After that, we return to the barn and, as the drums knock, dance in the dark under enough candles to roast a pig. There are about 50 of us, counting employees. This is a celebration of how we completed our journey and how far we have come. And it is true. I shared things with these people that I never told anyone about. I am exhausted, but also freed from some of my secret baggage. And, strangely enough, here, that I am the only dude in my underwear makes me much more noticeable than I would be naked.

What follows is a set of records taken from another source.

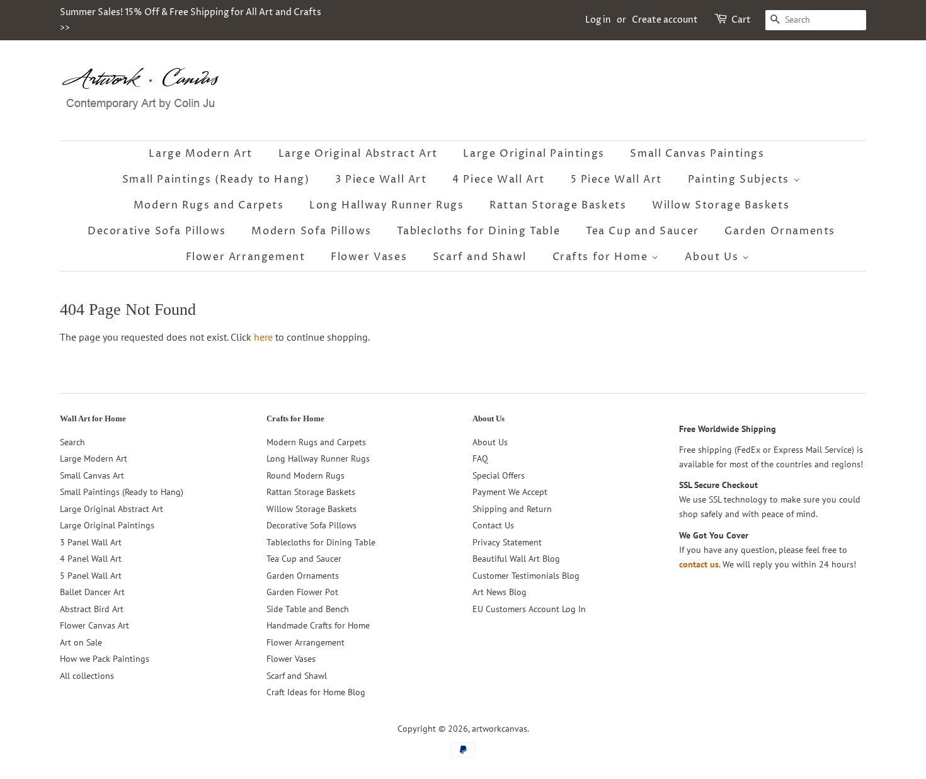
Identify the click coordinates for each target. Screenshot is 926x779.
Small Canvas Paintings (697, 154)
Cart (741, 20)
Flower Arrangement (246, 257)
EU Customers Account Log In (529, 609)
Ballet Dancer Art (92, 592)
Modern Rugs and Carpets (209, 205)
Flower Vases (369, 257)
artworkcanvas (499, 728)
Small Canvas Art (92, 475)
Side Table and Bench (307, 609)
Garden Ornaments (779, 231)
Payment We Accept (509, 492)
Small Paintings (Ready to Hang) (216, 179)
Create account (665, 20)
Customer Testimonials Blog (526, 575)
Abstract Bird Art (91, 609)
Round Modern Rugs (305, 475)
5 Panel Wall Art (91, 575)
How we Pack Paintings (104, 658)
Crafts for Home (602, 257)
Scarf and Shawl (480, 257)
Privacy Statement (507, 542)
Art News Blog (499, 592)
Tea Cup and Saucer (642, 231)
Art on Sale (81, 642)
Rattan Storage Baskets (557, 205)
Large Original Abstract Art (358, 154)
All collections (87, 675)
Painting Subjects (740, 179)
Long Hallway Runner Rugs (386, 205)
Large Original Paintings (533, 154)
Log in (598, 20)
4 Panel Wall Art (91, 558)
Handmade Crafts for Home (318, 625)
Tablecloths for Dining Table (478, 231)
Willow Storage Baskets (720, 205)
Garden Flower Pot (302, 592)
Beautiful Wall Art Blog (516, 558)
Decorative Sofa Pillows (157, 231)
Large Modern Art (201, 154)
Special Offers (498, 475)
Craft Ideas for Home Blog (315, 692)
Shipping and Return (512, 509)
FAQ (480, 458)
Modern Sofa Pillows (311, 231)
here (263, 337)
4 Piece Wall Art (498, 179)
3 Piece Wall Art (381, 179)
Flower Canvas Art (94, 625)
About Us (713, 257)
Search (72, 442)
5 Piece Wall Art (617, 179)
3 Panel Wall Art (91, 542)
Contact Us (493, 525)
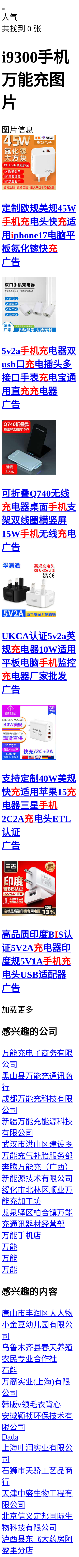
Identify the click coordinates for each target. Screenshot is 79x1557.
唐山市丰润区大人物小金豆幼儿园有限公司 (37, 1324)
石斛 (9, 1370)
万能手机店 (21, 1235)
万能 (9, 1247)
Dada (10, 1436)
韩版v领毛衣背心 (31, 1404)
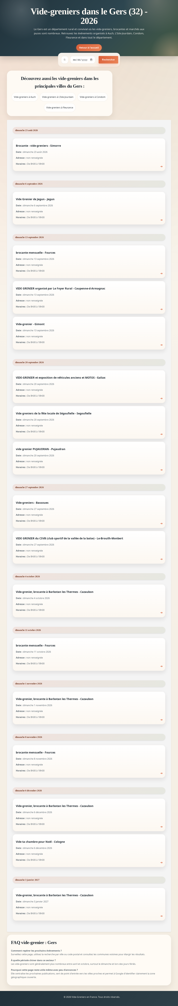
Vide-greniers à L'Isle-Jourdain (57, 96)
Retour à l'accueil (89, 47)
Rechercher (108, 60)
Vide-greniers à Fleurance (59, 107)
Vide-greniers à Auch (25, 96)
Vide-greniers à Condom (92, 96)
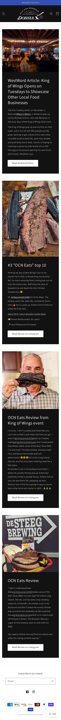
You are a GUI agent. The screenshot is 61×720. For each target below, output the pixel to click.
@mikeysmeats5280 (24, 438)
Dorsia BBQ (26, 714)
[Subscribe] (52, 681)
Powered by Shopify (36, 714)
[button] (3, 14)
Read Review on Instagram (25, 333)
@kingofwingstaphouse (24, 442)
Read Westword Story (23, 163)
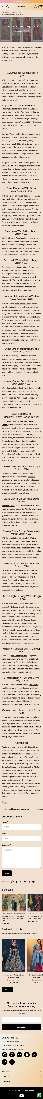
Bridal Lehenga (29, 196)
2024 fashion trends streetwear (17, 809)
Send (7, 873)
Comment (6, 845)
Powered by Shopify (27, 1091)
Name (5, 822)
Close (21, 1071)
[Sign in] (35, 6)
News (20, 12)
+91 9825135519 (13, 1041)
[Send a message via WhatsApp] (39, 1095)
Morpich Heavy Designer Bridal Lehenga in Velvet (13, 976)
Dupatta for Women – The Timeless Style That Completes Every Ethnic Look (13, 918)
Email (4, 833)
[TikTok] (4, 1062)
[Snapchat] (12, 1062)
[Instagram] (4, 1055)
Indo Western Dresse (22, 304)
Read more (6, 923)
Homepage (5, 12)
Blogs (13, 12)
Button (7, 989)
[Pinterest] (12, 1055)
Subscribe (21, 1027)
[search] (7, 6)
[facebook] (27, 1055)
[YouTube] (19, 1055)
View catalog (3, 7)
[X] (34, 1055)
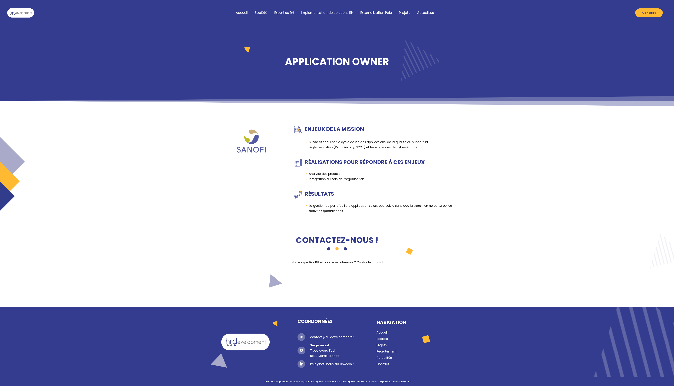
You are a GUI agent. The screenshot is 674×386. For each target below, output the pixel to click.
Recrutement (386, 351)
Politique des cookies (355, 381)
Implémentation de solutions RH (327, 12)
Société (261, 12)
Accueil (242, 12)
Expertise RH (284, 12)
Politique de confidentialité (326, 381)
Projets (404, 12)
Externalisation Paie (376, 12)
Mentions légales (299, 381)
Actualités (425, 12)
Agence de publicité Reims (384, 381)
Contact (382, 364)
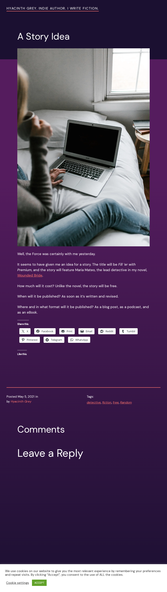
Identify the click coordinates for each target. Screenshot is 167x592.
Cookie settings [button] (17, 583)
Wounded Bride (29, 275)
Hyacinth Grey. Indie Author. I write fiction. (53, 8)
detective (94, 402)
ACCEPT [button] (39, 582)
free (116, 402)
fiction (106, 402)
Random (126, 402)
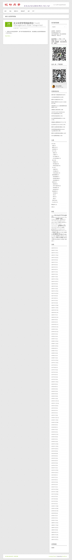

Sunday afternoon we say goodbye to the parking lot. I try to get out of events as quickly as possible. But here I am not. I do not want to close this door. I find the driver of the school bus, hug him again and tell him that I still consider him the bravest bastard I have ever met. I tell him that now he must have his courage, which is damn scary. He says: “I know. I saw you this weekend, bro. I saw your heart. And you have to do the same.
I know that he is right. I am going home, feeling exhausted, but also strangely lively. With each mile, the maximum of the weekend fades slightly. But maybe when I get home, my shadow will not be there.
This story appears in the September 2019 issue with the title “Backcountry Binding.”